Why I have to use tokio::net::TcpStream.split() for concurrent read/writes

I am looking at tokio::net::TcpStream class. Looks like if I need to do concurrent reads and writes, I have to split() and get references to read and write halves.

I see that tokio::net::TcpStream implements both AsyncRead and AsyncWrite. My question is why I can't do concurrent read/writes on depending on these AsyncRead and AsyncWrite implementations?

Minor terminology fix: we don't have any classes. It's just types, or struct/enum when it's more appropriate. For me it was crucial to use the term "class" to understand the Rust better.

tl;dr: No you don't have to, it's just more convenient.

Checkout the signature of the methods of the AsyncRead/AsyncWrite traits. They have poll_* methods which checks readiness of the IO operation, without blocking the thread. It's possible to implement std::future::Future manually on your custom type which read/write concurrently without split it. But to do so you need to understand how exactly the Rust's async system works, sometimes requires deep understanding of the underlying executors and the pinning semantics.
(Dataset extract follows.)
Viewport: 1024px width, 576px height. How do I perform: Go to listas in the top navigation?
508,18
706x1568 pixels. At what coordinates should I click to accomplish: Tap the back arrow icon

And there's no guarantee that the result of such efforts would outperforms the solution with .split().

You certainly can, in fact the generic tokio::io::split function does exactly that by wrapping the given resource in an Arc<Mutex<...>> and having polls on each half call the two kinds of polls in an interleaved manner.

However, the generic version must use a Mutex. Why? The poll functions take &mut self, so you must have exclusive access to poll the io resource in either way.

On the other hand, the dedicated split and into_split functions on TcpStream do not use a Mutex, because they have the special knowledge that they are talking to a tcp stream, and your OS has no issue with parallel reading and writing. The generic one cannot do this, since the type might not have that capability.

Why does tokio::io::split exist? Some work flows are much easier to write when you can split it.

Why does &TcpStream (or Arc<TcpStream>) not implement AsyncRead + AsyncWrite? Because although Tokio supports both reads and writes in parallel, we don't support two parallel reads, or two parallel writes, which splitting still doesn't allow.